Maintenant l’angle et la position des perçages connus, la découpe des trous au laser peut commencer. Lors des essais initiaux, l’équipe a constaté que l’ajustement de la distance focale du laser était à réaliser plusieurs fois durant la trépanation laser. En effet, les trous usinés étant profonds (2 à 3 fois plus profonds que la distance focale du laser), on observait une diminution du diamètre usiné avec la profondeur, préjudiciable à un écoulement de fluide lubrifiant. L’équipe a su rebondir et adapter son processus avec cette nouvelle contrainte, qui se matérialise par le développement d’une table permettant la rotation de l’outil à 365°, pour passer d’un trou à l’autre, ainsi que sa translation très précise en hauteur pour ajuster la distance focale. Les moteurs intégrés permettent d’atteindre des résolutions extrêmement petites.
Découpe des trous
La trépanation correspond à réaliser un perçage par une découpe en cercle. Ici ils réalisent un motif de trépanation constitué de plusieurs cercles concentriques. La distance focale est ajustée 23 fois durant le perçage (pour l’outil de 2,5 mm), en montant verticalement la table de 30um à chaque fois. La séquence de cercles concentriques est répétée cinq fois par le laser avant le prochain ajustement de distance focale. Cette séquence de répétition permet d’atteindre les meilleures performances de perçage possible, en minimisant la conicité. La procédure complète (trois trous) reste rapide : 5 minutes et 20 secondes pour un outil de 2,5mm et 90 secondes pour un outil de diamètre 1,0 mm car il ne nécessite que deux ajustements de distance focale par trou.
Résultats
Les essais de flexion, simulés et réels, sur les outils après réalisation des canaux, n’ont montré aucune diminution de la raideur des outils après enlèvement de matière.
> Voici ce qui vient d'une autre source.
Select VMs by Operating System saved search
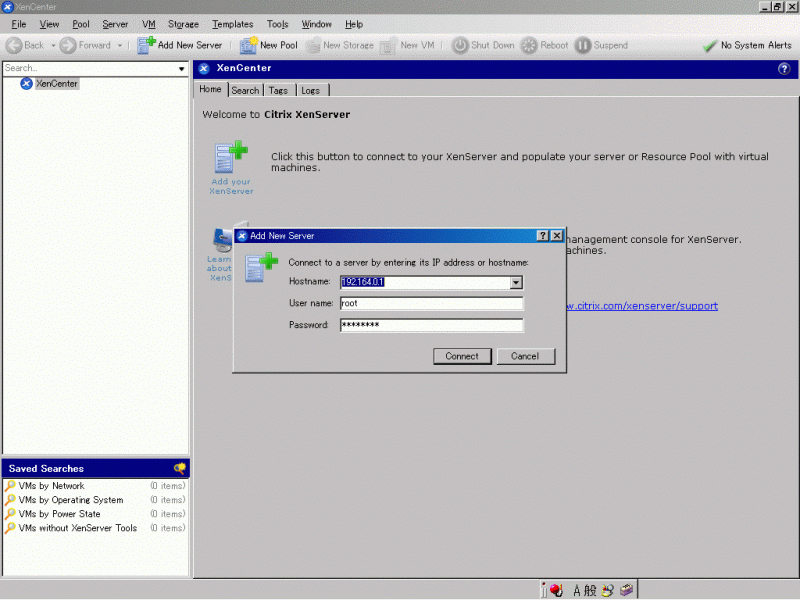Viewport: 800px width, 600px height. tap(70, 500)
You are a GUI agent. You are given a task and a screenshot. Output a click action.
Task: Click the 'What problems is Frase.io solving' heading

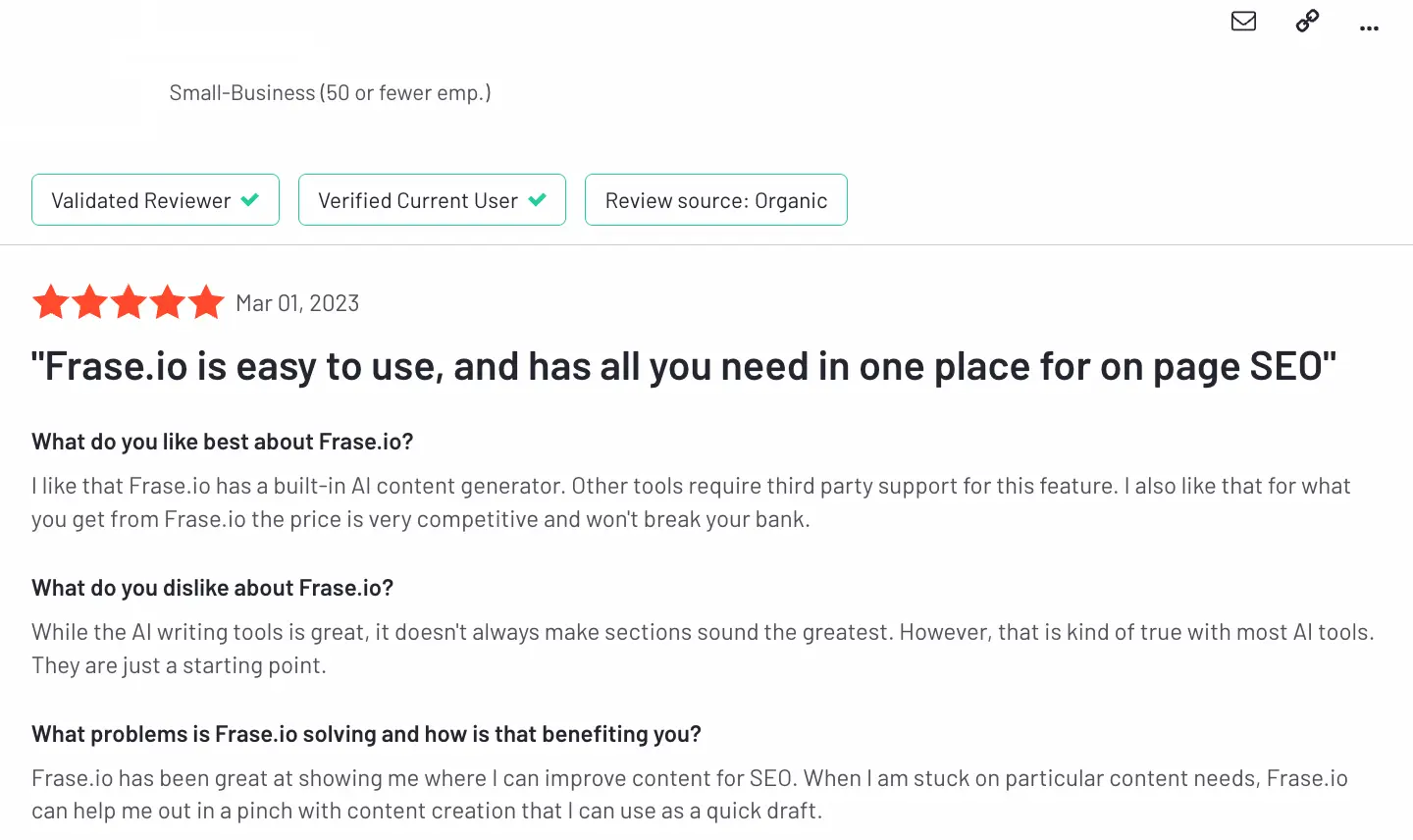pyautogui.click(x=367, y=734)
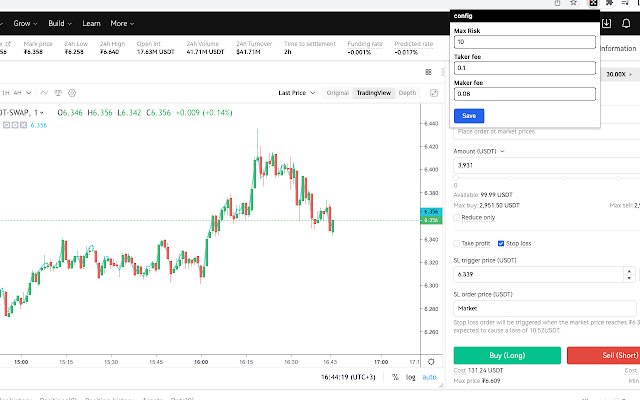
Task: Open the browser extensions puzzle icon
Action: 609,3
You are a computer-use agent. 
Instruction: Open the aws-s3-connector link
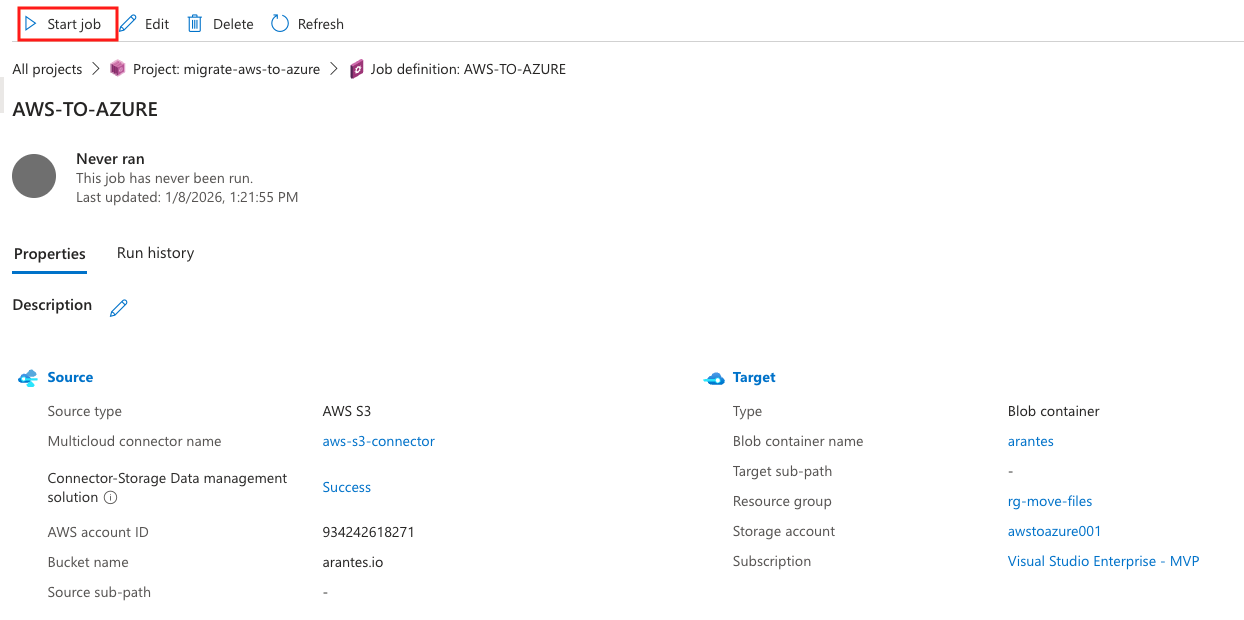[x=378, y=441]
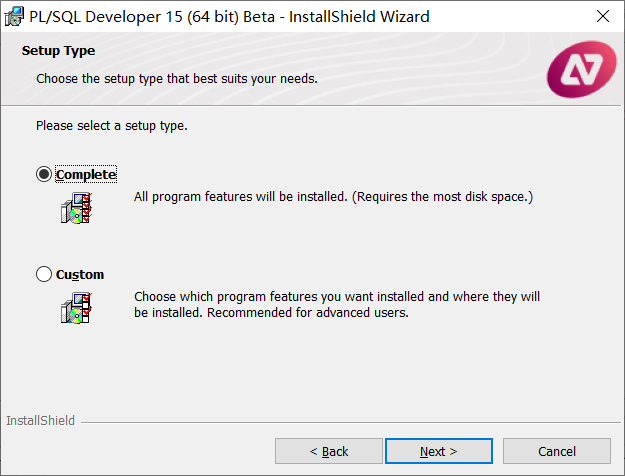Close the InstallShield Wizard window
Screen dimensions: 625x476
point(603,16)
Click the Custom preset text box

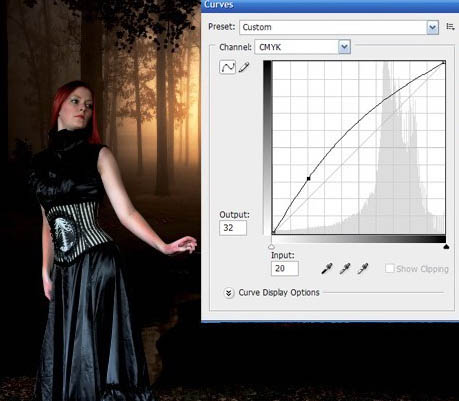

Les propriétés initiales ne se sont pas détériorées. Les tests de fraisage en condition réelle réalisés ensuite sont vraiment prometteurs. La lubrification intrinsèque que permet les canaux transversaux usinés réduit drastiquement les forces de coupe appliquées (observation du courant moteur) et ce pour un résultat de surface similaire voir meilleur. Nous obtenons une meilleure durée de vie de l’outil sans détérioration de l’état de surface.
La séquence de cercles concentriques est répétée cinq fois par le laser.